Let’s take a deeper look at exactly why Manu is so vital to the Spurs. Coming off the bench, Ginobili carries the offense until Tony and Tim are inserted back into the game. Without Ginobili, we all know what happens — Spurs have no offense. This nearly always happens when Popovich rests Tim and Tony without the option of inserting Manu. It’s painful, I know. Without a healthy Manu, the ball handling responsibilities and offensive load fell to Roger Mason Jr., who is not a point guard or a playmaker. The Spurs signed him to make 40% of his wide-open threes, which were supposed to be created by the “Big Three”. The plan was not for Kurt Thomas to set four high screens on the three point line and have Mason fire a contested three off the dribble. This is why he struggled so much in the latter half of the season. We were not utilizing his strengths, we were emphasizing his weaknesses.

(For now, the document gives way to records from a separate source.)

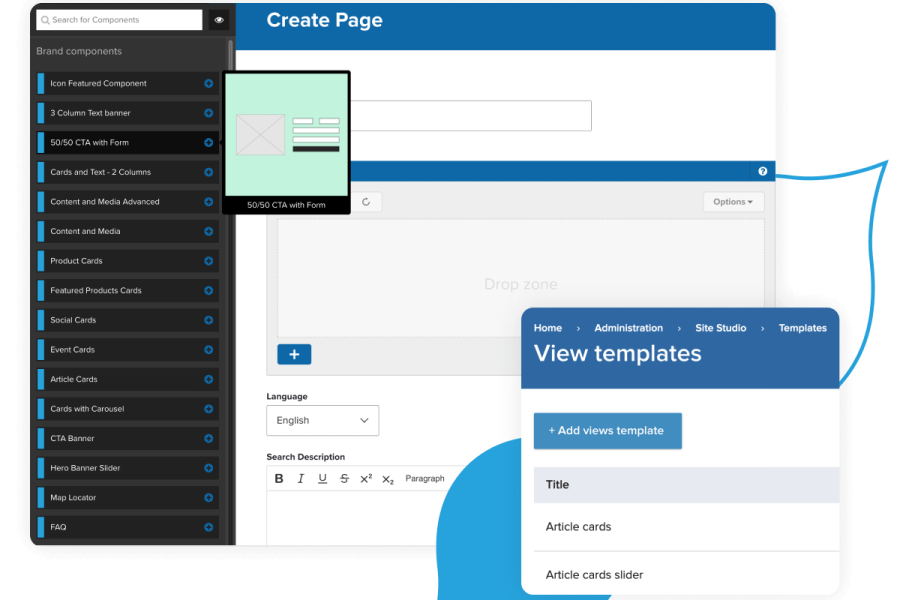
Task: Click the help question mark icon
Action: pyautogui.click(x=763, y=172)
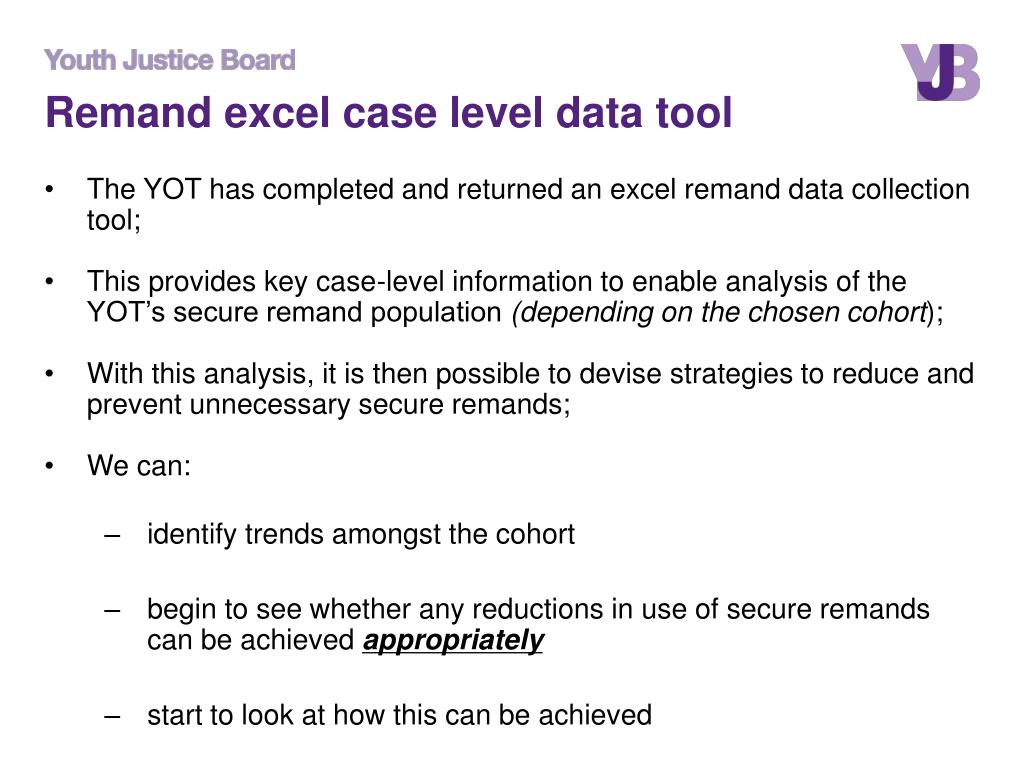Viewport: 1024px width, 768px height.
Task: Select 'identify trends amongst the cohort' line
Action: click(361, 535)
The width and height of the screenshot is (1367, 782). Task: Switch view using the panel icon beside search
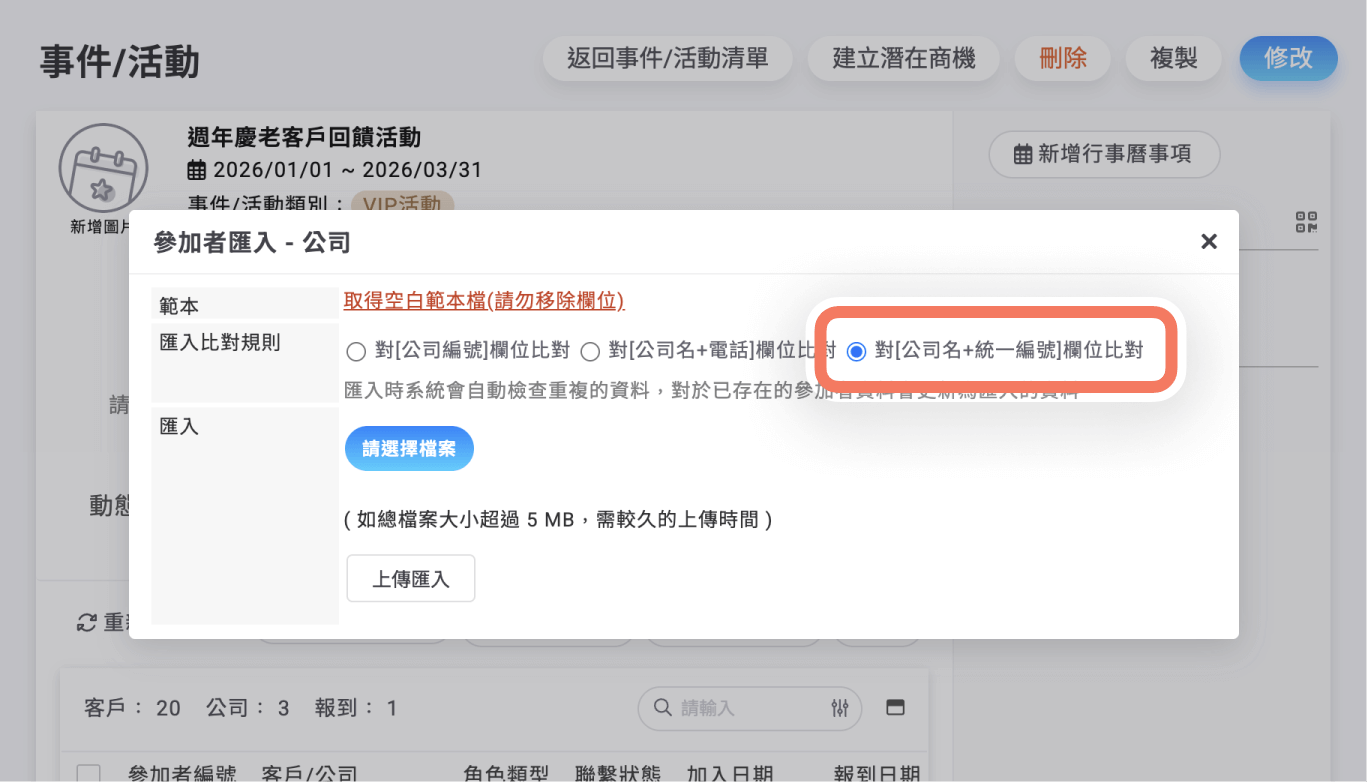894,707
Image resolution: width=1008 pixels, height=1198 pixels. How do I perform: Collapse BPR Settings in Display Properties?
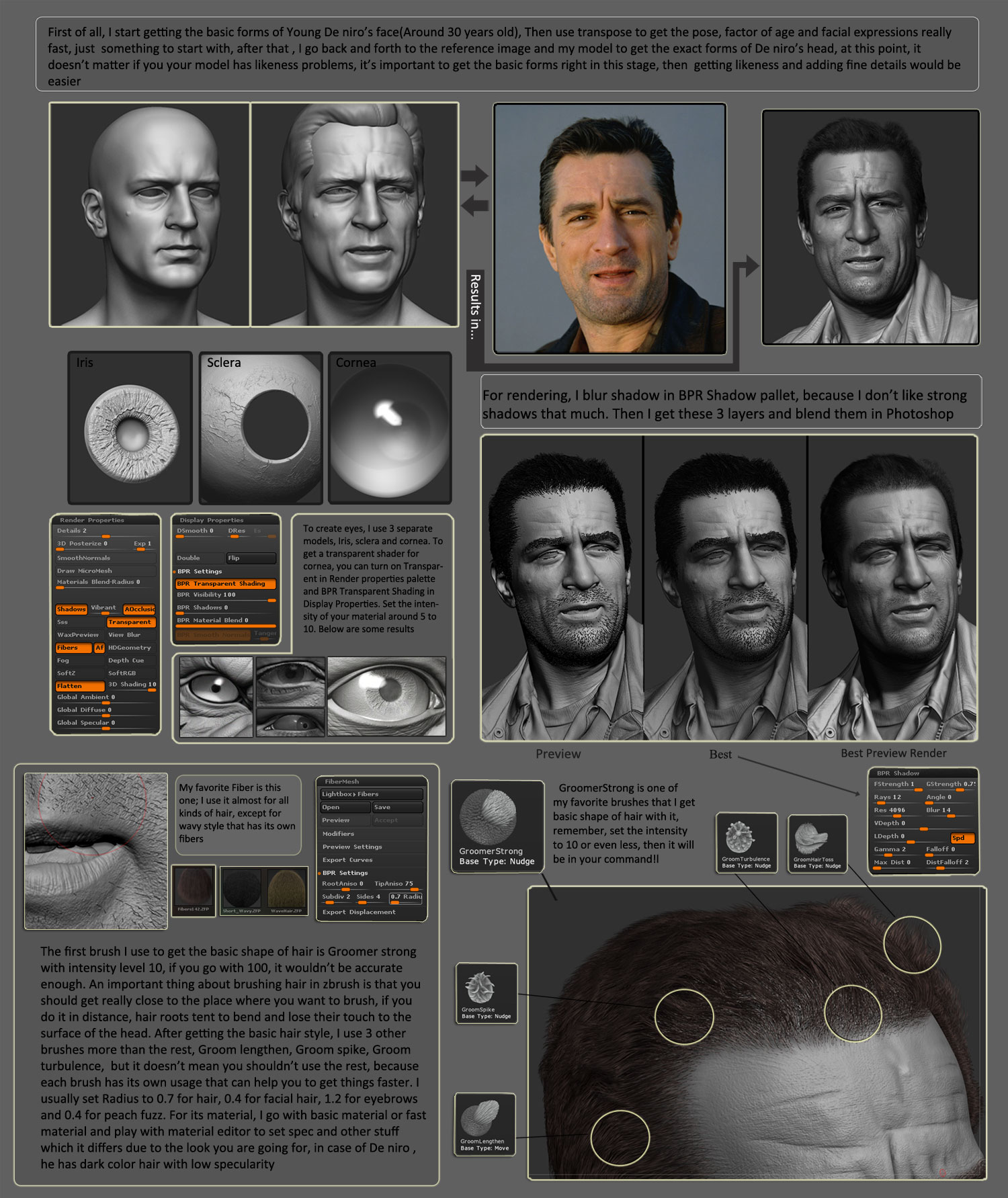pyautogui.click(x=200, y=571)
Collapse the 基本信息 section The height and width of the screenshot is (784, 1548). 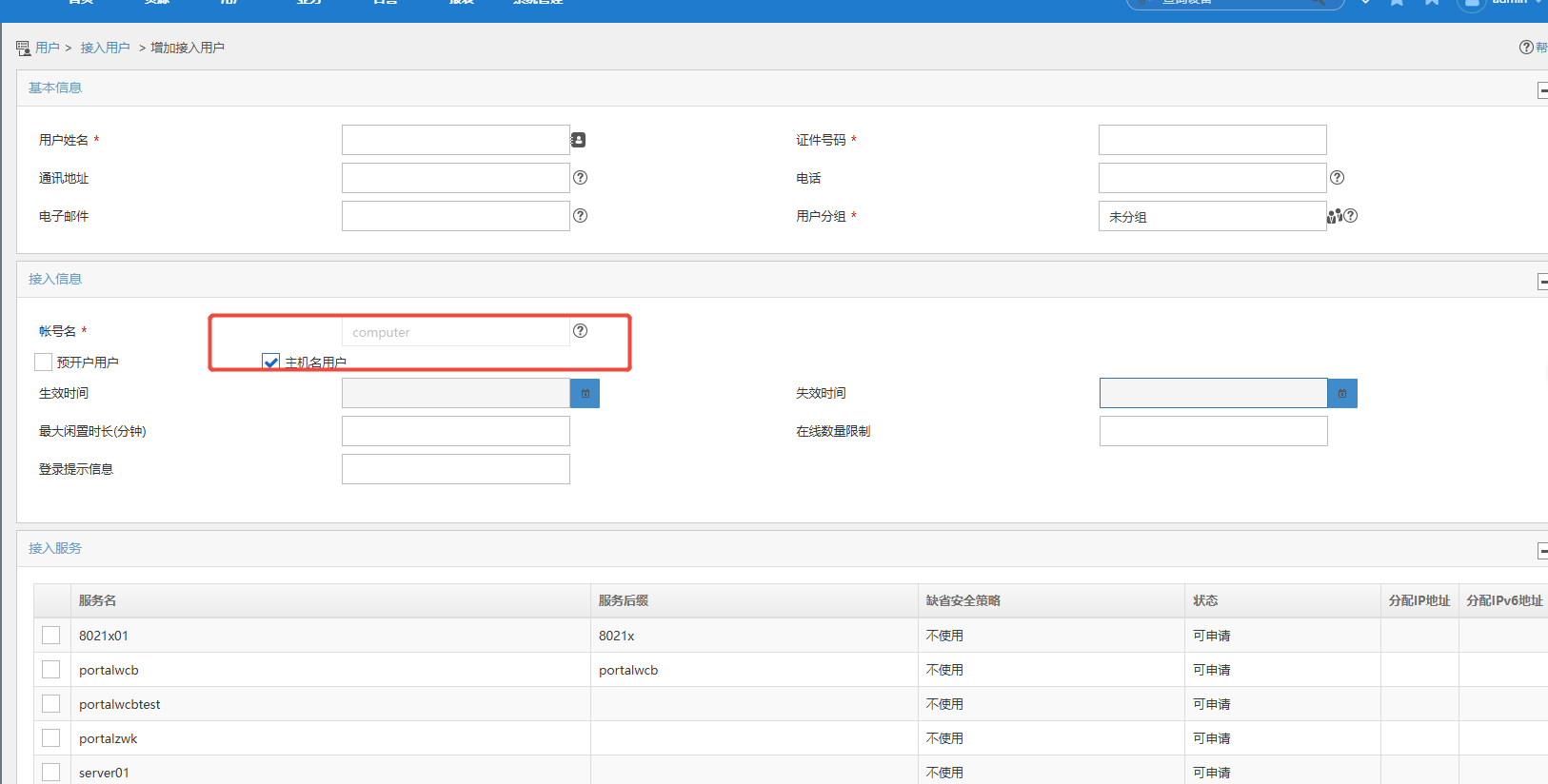tap(1542, 90)
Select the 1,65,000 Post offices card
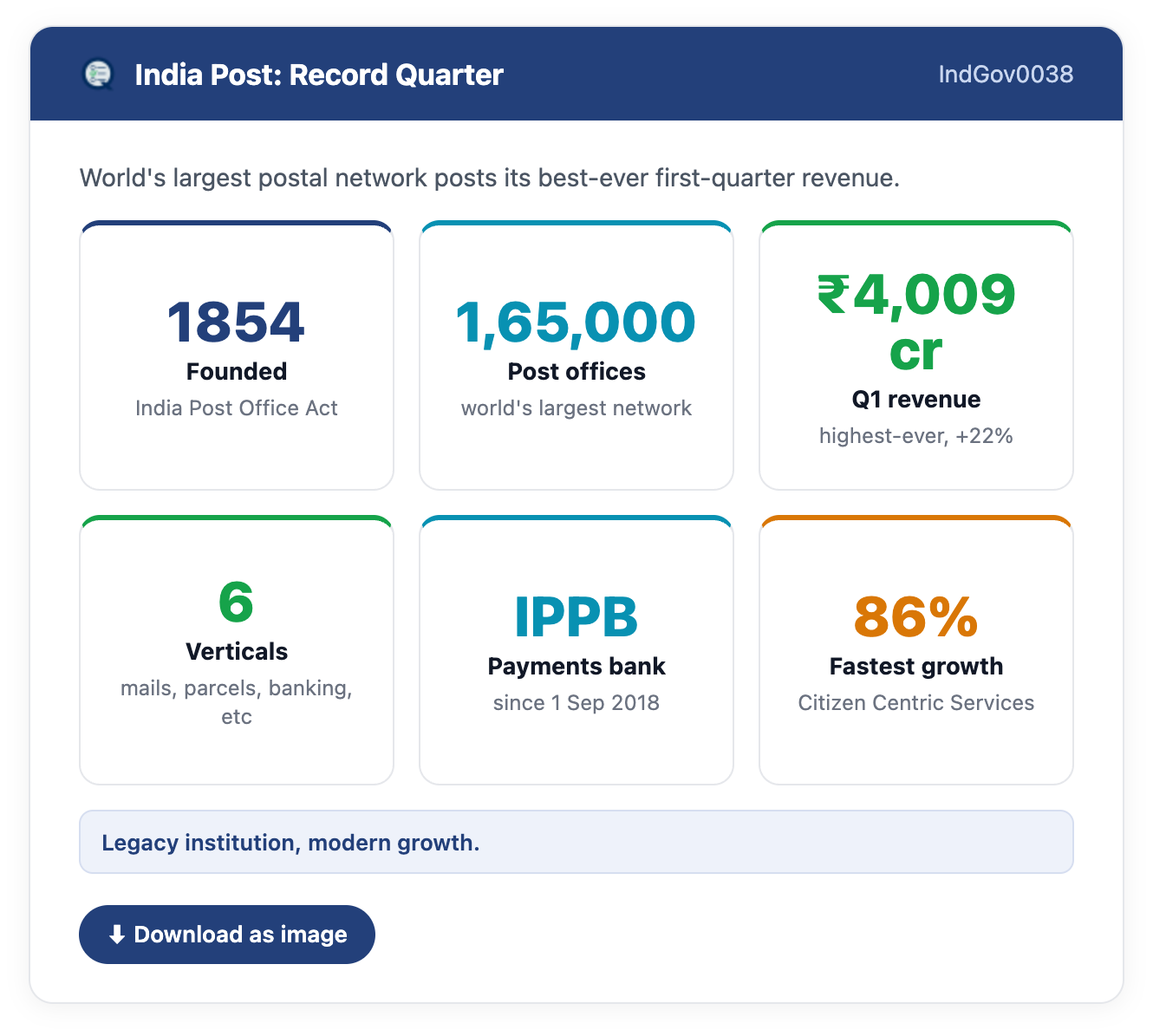Image resolution: width=1153 pixels, height=1036 pixels. 576,355
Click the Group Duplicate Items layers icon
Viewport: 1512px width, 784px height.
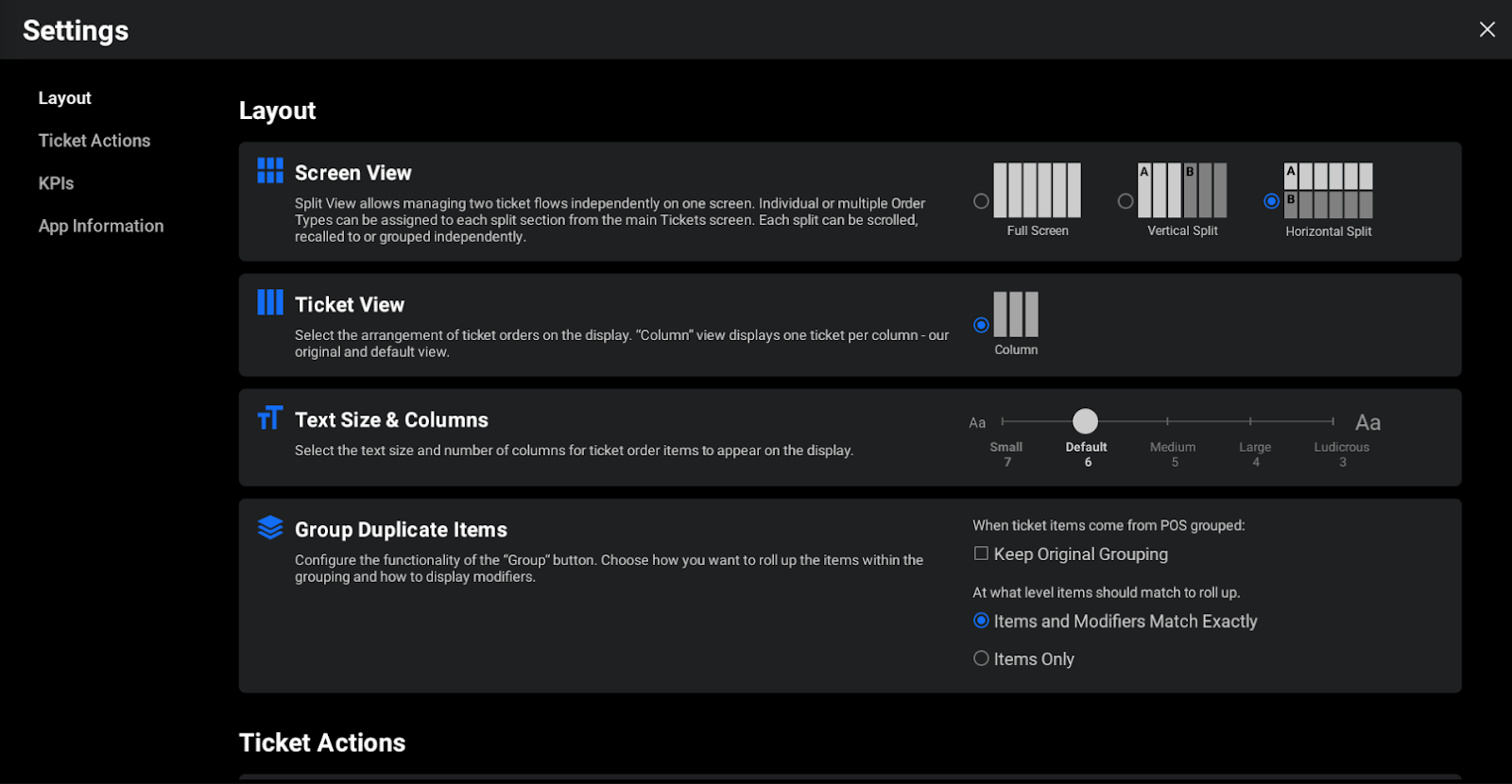click(270, 527)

In games Manu played, the Spurs averaged 99.5 ppg. When he sat, 93.7. The Spurs record when scoring over 98 ppg last season was 35-3. 35-3! Are you serious? Now that, my friends, is “The Ginobili Effect”. If you want to poke holes in this, you will most likely point out that 99.5 is simply an average. And since the Spurs were 32-12 with Manu and not something closer to 35-3, obviously when the Spurs won, they put up a ton of points and it skewed the data northward. Give me a second to explain why this happened. Ginobili was playing hurt and shaking off rust the entire year. He was nowhere close to 100%, however the nights he was feeling well the Spurs blew out their opponents. In the games that he struggled, the Spurs still scored more than when he was not playing at all. Need a few more stats to
swallow this final pill? The Spurs scored more than 109 points nine times last season. Manu played in seven of these, averaging 20.8ppg and 5.3apg, which are much higher than his season averages of 15.5ppg and 3.6 apg.
Now sit back and dream that we have a healthy Manu this season. Add an athletic 6-7 slashing shooting forward that makes 40% of his threes and I think you see where I’m going with this. 60+ wins next season is completely feasible if Manu can remain healthy, so get ready for a great season. You know I’ll be.